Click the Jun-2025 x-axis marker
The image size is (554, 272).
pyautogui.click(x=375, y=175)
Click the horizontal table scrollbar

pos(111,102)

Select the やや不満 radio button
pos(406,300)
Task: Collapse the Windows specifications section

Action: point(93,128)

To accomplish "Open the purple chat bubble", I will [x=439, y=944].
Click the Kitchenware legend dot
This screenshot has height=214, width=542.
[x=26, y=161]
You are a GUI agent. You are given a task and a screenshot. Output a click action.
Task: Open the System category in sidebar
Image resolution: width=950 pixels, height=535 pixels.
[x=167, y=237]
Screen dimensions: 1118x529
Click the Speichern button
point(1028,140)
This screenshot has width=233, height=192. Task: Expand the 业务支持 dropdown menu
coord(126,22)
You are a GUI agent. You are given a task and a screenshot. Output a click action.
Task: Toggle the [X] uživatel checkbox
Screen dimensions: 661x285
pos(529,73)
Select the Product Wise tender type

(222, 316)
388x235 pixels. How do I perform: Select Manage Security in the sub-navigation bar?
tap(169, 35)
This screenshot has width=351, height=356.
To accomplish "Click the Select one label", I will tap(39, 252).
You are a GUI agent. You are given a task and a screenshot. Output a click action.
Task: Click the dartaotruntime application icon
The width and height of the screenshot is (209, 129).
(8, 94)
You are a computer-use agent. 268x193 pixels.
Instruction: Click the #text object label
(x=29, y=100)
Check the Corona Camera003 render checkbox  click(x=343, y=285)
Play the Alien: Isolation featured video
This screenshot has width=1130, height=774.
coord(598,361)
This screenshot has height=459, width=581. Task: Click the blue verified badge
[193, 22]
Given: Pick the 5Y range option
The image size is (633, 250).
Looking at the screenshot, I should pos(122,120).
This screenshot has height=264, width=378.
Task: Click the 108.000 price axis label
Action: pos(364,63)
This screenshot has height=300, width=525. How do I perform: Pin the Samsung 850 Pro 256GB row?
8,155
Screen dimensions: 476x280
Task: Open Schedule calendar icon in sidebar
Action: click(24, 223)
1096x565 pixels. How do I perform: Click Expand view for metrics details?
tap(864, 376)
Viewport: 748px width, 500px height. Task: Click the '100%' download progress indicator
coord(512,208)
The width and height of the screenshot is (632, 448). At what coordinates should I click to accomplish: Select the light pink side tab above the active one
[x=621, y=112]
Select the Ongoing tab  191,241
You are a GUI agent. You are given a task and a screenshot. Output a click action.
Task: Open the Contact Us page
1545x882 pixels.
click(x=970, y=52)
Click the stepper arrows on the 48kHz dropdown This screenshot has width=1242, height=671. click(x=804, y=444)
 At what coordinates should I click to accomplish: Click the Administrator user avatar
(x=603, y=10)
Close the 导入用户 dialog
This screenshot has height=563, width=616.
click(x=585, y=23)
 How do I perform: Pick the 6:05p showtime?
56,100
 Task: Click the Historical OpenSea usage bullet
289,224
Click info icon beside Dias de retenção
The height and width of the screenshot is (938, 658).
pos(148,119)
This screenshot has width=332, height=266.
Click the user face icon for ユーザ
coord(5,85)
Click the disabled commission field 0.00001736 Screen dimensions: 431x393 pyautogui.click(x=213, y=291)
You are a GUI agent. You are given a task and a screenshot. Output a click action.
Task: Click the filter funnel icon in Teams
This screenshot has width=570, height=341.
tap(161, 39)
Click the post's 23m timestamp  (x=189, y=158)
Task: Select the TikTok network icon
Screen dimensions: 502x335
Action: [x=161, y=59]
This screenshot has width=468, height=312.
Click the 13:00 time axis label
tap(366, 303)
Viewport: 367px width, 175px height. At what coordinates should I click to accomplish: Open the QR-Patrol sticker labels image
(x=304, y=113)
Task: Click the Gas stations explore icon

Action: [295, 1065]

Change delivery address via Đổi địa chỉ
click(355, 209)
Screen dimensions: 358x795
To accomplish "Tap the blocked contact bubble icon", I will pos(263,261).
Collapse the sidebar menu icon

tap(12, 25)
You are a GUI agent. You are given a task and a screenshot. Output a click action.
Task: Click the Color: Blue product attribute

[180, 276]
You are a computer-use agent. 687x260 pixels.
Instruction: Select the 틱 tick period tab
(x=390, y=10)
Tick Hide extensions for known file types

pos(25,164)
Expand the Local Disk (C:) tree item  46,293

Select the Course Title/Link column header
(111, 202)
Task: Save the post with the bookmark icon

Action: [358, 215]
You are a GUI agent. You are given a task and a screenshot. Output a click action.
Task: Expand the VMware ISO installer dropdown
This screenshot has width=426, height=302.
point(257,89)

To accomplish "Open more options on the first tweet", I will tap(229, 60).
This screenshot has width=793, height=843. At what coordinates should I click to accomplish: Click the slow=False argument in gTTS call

EXERCISE AIM: Give the number of lines in the records above that contain "checkbox", with no other words.

WRITTEN ANSWER: 2